Yeesh, this is gonna be a hard sell. What employers expect these days is cringe-worthy. Plus, this is a complete "Ally McBeal" rip-off. Clearly these people are banking on the fact that most applicants were teething at the time Calista Flockhart and her band of quirky colleagues took the world by storm. (How many people type in the obvious "Take This Job and Shove It" is what I'd love to know. Can we get an analytics team on that one?)
"Ok, if you walked into a room, what would be your theme song?" I ask my husband as he stares out the window.
"I don't know," he says.
"Think of something." I repeat the question, "If you walked into a room, what song can you hear playing?"
Silence.
"C'mon, I'm not asking you to perform heart surgery, just pick a theme song. I was going to go with 'Walking on Sunshine' for you but now I'm not so sure."
"Wait, wait...this is for me?" he asks incredulous. "I thought this was for you."
"No, I told you, I'm done with Manhattan."
"Well, I can't just come up with something that quickly," he explains.
Now I'll cut him some slack, he'd only been up for an hour and had consumed just one cup of coffee, but still, I could feel my spirits sink. If the man can't come up with a theme song, how the heck is he going to "help develop mobile products by conceptualizing editorial and service-based products and pulling together web, print, consumer marketing and IT resources within the company to bring these products to market?"
Looking at my expectant face he says, "Ok, fine, what about 'Man in Black' by Johnny Cash?"
"Are you kidding?" I ask him.
"No. I'll Google the lyrics. Hold on," he says, fumbling with his iPhone, before reading:
Well, you wonder why I always dress in black,
Why you never see bright colors on my back,
And why does my appearance seem to have a somber tone.
Well, there's a reason for the things that I have on.
I wear the black for the poor and the beaten down,
Livin' in the hopeless, hungry side of town,
I wear it for the prisoner who has long paid for his crime,
But is there because he's a victim of the times.

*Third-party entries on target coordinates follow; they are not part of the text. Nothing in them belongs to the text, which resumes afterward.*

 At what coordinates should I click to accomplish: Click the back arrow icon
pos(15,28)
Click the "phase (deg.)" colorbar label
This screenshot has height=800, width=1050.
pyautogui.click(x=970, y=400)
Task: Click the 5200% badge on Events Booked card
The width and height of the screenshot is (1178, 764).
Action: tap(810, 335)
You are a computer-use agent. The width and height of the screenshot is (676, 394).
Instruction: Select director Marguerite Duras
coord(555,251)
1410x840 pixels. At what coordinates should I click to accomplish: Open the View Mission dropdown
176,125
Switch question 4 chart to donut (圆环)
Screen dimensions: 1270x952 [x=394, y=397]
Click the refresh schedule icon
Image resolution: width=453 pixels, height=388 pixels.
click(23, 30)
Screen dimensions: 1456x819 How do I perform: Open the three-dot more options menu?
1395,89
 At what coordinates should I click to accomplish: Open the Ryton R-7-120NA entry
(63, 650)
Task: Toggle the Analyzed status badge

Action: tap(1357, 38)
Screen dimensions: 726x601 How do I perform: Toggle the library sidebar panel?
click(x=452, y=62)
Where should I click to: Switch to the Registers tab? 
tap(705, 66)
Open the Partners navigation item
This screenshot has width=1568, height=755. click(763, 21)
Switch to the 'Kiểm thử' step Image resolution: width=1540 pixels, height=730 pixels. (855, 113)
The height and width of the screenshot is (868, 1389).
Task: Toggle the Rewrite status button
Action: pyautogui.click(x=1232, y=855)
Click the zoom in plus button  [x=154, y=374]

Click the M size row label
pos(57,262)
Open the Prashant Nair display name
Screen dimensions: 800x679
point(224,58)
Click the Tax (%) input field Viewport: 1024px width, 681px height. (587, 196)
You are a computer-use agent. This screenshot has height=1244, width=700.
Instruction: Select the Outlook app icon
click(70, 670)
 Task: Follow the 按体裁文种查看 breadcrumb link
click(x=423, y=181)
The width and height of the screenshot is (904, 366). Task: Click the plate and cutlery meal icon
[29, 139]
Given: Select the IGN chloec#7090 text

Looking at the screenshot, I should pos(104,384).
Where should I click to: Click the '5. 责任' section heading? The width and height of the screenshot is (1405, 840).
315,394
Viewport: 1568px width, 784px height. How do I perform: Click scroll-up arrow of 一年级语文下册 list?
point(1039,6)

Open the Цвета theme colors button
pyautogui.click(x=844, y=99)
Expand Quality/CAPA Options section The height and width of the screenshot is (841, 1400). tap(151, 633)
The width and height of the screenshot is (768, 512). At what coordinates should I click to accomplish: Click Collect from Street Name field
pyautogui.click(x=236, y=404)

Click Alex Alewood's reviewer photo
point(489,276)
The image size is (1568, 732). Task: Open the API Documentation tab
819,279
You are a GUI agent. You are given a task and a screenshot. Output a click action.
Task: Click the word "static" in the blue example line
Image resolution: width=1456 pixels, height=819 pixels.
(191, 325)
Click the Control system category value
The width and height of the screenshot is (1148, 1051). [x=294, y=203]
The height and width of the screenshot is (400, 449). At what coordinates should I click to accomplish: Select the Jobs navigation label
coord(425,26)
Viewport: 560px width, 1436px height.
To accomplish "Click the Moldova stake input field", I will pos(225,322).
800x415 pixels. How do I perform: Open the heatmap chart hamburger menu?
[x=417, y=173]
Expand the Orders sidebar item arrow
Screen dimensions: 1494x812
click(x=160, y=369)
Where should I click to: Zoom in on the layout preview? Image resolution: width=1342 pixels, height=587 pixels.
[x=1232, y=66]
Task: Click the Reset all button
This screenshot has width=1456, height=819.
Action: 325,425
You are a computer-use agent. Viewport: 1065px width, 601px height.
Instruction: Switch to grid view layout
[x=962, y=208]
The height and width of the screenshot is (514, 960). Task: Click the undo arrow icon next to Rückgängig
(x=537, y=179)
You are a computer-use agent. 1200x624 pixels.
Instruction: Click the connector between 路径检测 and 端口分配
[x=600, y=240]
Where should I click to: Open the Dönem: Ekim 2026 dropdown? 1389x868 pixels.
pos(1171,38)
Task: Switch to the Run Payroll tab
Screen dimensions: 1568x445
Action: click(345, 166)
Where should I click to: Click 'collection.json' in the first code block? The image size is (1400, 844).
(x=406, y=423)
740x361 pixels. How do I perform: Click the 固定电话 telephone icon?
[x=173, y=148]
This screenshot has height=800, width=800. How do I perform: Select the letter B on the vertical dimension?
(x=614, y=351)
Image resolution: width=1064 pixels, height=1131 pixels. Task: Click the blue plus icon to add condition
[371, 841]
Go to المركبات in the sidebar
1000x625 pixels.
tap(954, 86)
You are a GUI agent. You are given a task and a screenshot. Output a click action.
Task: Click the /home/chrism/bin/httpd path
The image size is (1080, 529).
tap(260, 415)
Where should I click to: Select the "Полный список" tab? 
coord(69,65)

I cut him off before I need a sedative.
"That would be great if you were championing people on welfare or consoling inmates on death row," I say, "but I don't think anything about Johnny Cash says 'Personal Finance and Retirement Editor!' I know you regard your former career as your own personal 'Shawshank' but work with me here."
Silence.
"Fine," I say. "We'll go with 'Eye of the Tiger.' That's the theme song of a winner."
More silence.
"Ok, you don't like it? You have 30 seconds to come up with something or I'm changing it to read: 'Anything by Cher.'"
"Yeah, Liz, I bet people really want to meet that guy."
"Listen, I'm two steps away from the submit button and you'd be a good fit for this position."
"Fine, do whatever you want," he says.
"'Eye of the Tiger' it is," I tell him. "And, listen, if you get an interview you can thank me ... and Survivor."